What are the other options at hand for those retiring? 

The number one best piece of advice for those about to retire is: be certain you are working with the right adviser. Only work with an adviser who is bound by a fiduciary duty to act in your best interest. Typically, independent registered investment advisory firms are legally obligated to do this. Conversely, an adviser who does not have this fiduciary duty is often more likely to be working for their employer’s best interest.

The second piece of advice I’d add is: be sure to factor the inevitability of rising taxes into your plan. This is especially essential since the government borrowed trillions of dollars to fight the coronavirus pandemic. Rarely do we see retirement planning that actually incorporates strategies to reduce tax liabilities.

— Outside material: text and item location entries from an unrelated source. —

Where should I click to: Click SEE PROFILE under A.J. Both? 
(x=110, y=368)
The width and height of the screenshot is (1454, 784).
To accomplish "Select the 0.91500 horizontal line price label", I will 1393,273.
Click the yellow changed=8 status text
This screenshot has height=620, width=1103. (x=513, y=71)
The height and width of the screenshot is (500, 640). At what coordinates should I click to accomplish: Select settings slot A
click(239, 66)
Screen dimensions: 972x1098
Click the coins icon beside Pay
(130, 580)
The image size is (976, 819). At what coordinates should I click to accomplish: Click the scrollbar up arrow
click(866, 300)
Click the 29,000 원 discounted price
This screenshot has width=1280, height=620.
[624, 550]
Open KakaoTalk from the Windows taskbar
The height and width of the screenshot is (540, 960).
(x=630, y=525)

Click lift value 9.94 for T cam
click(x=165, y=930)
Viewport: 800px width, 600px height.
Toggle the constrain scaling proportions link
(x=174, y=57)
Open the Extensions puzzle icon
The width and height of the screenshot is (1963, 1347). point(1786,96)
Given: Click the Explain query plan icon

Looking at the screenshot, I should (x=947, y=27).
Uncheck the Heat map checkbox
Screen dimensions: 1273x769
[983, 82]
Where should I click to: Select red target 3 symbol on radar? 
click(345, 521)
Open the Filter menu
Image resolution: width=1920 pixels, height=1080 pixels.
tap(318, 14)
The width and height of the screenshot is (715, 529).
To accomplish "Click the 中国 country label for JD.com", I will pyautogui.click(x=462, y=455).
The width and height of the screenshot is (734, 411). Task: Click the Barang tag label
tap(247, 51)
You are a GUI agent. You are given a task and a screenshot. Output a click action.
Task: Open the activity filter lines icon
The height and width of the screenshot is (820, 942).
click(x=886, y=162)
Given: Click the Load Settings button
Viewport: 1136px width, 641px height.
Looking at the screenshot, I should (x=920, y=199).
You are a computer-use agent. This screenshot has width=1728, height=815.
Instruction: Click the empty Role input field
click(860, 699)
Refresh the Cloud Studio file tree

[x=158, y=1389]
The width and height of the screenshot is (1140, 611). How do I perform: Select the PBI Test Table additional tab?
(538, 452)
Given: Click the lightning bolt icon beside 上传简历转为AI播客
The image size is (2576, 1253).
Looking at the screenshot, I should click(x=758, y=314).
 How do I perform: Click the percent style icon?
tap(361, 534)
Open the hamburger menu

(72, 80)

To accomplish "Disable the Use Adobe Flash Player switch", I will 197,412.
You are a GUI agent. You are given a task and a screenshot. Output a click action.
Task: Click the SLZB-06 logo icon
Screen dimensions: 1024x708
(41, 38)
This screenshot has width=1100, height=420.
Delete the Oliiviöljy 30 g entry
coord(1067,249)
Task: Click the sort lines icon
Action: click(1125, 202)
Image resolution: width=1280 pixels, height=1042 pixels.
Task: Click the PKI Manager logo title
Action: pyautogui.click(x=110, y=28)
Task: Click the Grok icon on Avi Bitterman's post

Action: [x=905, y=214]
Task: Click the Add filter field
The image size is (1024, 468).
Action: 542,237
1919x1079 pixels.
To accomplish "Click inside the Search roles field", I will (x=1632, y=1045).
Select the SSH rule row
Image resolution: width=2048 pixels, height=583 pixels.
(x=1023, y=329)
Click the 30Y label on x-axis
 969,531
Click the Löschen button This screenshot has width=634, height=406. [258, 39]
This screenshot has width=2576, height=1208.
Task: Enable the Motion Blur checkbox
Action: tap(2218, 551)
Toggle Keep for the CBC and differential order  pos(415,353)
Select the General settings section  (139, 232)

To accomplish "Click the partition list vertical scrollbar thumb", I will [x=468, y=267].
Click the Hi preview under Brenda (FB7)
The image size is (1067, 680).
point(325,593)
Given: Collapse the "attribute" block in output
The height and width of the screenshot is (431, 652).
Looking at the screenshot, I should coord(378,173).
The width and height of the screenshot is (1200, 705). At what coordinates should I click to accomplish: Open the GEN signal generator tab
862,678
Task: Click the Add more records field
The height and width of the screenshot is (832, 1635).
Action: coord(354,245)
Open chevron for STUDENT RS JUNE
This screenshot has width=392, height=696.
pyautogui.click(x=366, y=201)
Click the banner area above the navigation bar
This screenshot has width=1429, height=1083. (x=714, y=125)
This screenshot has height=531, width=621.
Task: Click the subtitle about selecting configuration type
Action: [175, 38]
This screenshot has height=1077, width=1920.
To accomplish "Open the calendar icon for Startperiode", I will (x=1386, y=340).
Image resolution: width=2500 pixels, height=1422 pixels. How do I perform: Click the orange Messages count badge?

Most retirement plans act like the current historically low tax rates will be the same for the next 30 years. In fact, it’s been my observation that less that one in ten advisers do any kind of advanced tax-reduction planning. So be sure you are working with someone who has the proper licenses and know-how to effectively plan for this.

Lastly, in my experience, your financial life and future can be more complex than you think. Make sure you get yourself a financial plan that includes the five most important areas of a financial plan: tax reduction planning, ongoing portfolio stress-testing, individualised investment coaching, retirement income road mapping, and total estate planning. At my firm, Ronald Gelok & Associates, we call this the five-pillar financial plan. It works because, like every reliable plan, it leaves nothing to chance.